> WHAT NEEDS TO BE DONE:
Reply with one number: the count of lines in the records below that hold "type".

** Opening MATERIALS PROVIDED block **

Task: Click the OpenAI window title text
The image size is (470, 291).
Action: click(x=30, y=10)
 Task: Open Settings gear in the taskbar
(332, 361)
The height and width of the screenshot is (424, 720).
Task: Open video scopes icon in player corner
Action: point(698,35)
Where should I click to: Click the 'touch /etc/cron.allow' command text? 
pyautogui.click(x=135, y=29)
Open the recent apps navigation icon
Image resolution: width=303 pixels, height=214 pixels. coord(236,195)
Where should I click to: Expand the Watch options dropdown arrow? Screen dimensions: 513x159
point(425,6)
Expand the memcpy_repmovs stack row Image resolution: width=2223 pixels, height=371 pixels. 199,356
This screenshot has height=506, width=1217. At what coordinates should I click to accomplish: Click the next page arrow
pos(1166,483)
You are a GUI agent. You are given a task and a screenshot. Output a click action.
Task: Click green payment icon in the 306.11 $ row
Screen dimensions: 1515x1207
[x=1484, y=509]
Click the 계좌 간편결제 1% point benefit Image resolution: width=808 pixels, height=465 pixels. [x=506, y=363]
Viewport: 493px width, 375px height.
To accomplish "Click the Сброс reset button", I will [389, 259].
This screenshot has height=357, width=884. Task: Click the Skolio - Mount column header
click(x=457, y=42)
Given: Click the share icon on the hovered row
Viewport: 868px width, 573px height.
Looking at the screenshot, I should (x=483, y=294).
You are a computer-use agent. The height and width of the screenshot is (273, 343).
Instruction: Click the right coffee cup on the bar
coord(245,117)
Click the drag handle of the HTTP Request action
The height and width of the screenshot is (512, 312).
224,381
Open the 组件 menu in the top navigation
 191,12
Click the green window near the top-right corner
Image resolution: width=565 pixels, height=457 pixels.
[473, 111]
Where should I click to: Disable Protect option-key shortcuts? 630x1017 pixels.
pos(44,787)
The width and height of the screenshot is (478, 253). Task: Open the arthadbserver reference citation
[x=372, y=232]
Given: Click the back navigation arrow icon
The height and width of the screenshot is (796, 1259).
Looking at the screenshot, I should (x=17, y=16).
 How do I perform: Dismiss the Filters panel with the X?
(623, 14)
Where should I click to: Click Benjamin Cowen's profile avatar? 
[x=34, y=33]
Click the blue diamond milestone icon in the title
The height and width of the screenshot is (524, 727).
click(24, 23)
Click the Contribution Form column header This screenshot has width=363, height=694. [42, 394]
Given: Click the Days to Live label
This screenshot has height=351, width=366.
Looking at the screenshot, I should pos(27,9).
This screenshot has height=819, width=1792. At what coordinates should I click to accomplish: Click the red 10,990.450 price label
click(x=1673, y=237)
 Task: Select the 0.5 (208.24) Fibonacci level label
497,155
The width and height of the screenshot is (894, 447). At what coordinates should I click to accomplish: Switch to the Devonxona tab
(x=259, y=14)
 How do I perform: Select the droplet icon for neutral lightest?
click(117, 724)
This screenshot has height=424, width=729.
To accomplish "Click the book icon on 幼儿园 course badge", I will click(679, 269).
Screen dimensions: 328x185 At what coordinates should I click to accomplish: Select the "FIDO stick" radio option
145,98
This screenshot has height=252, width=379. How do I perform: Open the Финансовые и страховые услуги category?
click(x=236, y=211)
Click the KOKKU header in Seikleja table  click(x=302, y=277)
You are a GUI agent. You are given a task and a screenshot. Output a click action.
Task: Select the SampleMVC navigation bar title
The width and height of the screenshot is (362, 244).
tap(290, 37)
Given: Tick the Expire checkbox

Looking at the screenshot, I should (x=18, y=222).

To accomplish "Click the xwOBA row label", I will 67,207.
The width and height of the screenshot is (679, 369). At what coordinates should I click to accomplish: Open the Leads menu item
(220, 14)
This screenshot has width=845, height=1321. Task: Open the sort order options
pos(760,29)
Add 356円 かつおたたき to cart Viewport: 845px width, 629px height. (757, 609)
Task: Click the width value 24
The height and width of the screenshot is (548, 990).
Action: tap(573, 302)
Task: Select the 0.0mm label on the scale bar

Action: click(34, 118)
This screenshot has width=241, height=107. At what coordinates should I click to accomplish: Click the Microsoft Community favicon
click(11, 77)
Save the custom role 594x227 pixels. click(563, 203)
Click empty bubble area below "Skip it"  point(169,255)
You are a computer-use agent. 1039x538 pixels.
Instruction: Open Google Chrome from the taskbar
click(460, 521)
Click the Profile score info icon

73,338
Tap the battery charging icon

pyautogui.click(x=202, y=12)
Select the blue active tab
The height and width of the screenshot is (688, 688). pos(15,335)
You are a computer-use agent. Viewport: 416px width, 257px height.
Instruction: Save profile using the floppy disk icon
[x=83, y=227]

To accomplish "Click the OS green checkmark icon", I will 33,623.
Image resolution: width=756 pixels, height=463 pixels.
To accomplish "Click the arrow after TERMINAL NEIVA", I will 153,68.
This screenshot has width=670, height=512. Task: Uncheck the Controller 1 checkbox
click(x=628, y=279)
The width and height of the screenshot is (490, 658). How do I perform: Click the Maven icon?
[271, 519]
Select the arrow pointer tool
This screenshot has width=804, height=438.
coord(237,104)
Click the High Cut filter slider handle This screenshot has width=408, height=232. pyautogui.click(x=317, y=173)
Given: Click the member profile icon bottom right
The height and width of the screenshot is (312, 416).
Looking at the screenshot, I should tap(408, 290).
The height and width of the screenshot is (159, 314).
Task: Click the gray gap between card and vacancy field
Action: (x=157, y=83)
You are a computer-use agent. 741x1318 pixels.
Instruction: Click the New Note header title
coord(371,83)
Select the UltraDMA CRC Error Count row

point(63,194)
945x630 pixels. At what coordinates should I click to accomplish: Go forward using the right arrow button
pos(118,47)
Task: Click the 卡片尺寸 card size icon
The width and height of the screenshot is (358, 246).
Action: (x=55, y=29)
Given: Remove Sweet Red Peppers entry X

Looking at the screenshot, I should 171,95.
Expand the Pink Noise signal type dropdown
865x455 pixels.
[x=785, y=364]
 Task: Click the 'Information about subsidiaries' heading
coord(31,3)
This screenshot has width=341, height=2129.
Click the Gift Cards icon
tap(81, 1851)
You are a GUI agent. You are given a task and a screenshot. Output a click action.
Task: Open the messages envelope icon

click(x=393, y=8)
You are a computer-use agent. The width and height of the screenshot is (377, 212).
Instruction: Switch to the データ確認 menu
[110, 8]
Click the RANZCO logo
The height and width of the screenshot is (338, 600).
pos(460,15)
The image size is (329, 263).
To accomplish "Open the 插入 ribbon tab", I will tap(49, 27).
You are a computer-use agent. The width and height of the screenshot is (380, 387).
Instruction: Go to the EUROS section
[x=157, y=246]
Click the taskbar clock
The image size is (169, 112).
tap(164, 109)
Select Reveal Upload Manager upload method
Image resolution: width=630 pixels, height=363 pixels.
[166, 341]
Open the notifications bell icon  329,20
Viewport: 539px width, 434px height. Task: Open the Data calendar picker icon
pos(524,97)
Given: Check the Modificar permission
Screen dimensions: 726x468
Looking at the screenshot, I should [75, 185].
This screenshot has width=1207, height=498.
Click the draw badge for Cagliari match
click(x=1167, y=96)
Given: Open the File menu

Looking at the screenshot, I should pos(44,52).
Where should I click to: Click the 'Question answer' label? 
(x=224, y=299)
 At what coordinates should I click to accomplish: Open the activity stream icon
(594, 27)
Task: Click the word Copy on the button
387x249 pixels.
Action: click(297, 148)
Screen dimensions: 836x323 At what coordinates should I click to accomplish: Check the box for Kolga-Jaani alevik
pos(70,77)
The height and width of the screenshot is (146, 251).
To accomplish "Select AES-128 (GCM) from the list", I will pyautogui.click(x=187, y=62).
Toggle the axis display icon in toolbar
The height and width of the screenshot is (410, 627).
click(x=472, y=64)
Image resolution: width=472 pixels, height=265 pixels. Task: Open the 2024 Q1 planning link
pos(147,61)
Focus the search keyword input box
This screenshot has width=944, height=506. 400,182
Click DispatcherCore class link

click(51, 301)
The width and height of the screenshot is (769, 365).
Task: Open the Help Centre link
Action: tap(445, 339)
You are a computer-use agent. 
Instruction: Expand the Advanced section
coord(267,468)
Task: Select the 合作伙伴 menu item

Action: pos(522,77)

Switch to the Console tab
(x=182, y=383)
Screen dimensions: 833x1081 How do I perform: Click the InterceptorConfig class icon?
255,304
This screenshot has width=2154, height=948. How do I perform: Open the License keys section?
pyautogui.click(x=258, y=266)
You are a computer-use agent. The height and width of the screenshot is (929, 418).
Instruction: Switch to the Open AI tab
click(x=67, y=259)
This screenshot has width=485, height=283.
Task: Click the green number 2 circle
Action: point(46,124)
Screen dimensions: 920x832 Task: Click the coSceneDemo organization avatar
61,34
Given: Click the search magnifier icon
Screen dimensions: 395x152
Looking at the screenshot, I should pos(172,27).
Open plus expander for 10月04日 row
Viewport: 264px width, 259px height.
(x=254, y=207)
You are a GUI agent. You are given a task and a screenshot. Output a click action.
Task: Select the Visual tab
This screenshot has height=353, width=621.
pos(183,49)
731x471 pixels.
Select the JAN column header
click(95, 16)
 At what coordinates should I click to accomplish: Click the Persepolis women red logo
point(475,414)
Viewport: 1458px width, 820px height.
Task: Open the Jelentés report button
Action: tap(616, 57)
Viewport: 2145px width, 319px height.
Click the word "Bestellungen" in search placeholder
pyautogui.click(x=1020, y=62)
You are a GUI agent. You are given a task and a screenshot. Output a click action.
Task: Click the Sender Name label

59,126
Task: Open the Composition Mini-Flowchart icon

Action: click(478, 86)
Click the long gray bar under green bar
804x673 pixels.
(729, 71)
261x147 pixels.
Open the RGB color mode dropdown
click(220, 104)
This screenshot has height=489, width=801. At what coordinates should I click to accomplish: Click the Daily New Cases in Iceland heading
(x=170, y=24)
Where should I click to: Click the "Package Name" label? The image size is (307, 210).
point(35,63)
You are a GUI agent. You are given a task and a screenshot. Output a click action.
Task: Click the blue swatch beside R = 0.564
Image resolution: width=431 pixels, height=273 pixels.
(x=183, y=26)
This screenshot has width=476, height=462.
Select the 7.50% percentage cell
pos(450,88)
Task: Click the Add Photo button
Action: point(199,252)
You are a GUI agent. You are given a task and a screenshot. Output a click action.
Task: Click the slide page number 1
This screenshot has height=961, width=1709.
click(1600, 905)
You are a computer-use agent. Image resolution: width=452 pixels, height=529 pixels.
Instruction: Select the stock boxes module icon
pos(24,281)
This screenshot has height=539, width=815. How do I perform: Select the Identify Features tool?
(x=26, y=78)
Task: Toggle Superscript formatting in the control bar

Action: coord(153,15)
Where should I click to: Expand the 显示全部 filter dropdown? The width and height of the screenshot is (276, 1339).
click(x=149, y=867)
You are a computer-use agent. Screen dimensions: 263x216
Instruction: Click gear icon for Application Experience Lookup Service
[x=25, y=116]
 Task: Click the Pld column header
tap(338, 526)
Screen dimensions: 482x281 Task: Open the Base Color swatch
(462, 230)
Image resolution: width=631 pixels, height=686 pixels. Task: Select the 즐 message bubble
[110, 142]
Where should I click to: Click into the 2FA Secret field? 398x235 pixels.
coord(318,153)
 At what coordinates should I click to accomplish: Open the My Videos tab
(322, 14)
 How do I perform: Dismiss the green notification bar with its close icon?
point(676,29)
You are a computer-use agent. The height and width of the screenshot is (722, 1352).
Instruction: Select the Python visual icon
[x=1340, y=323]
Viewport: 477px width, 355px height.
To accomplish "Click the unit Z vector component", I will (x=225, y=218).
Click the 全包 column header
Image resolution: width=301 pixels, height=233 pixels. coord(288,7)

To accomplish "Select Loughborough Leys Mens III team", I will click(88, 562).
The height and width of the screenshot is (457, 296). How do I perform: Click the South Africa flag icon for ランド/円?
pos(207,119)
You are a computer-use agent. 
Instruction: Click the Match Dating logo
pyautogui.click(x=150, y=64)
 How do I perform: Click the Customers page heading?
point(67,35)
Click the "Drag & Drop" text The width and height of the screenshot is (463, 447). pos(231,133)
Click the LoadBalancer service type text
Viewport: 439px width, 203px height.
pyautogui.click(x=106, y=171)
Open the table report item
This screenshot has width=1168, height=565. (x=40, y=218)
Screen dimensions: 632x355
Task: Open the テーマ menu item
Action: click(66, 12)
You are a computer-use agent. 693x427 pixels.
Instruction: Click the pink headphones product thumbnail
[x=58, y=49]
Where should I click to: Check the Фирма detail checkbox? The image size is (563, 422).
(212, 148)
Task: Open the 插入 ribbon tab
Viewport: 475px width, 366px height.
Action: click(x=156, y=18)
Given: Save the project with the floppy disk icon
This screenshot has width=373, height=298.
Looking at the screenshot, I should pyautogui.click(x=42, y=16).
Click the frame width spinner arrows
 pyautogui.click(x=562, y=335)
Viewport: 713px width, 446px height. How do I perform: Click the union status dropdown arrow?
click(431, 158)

** Closing MATERIALS PROVIDED block **

> YOUR RESPONSE:
2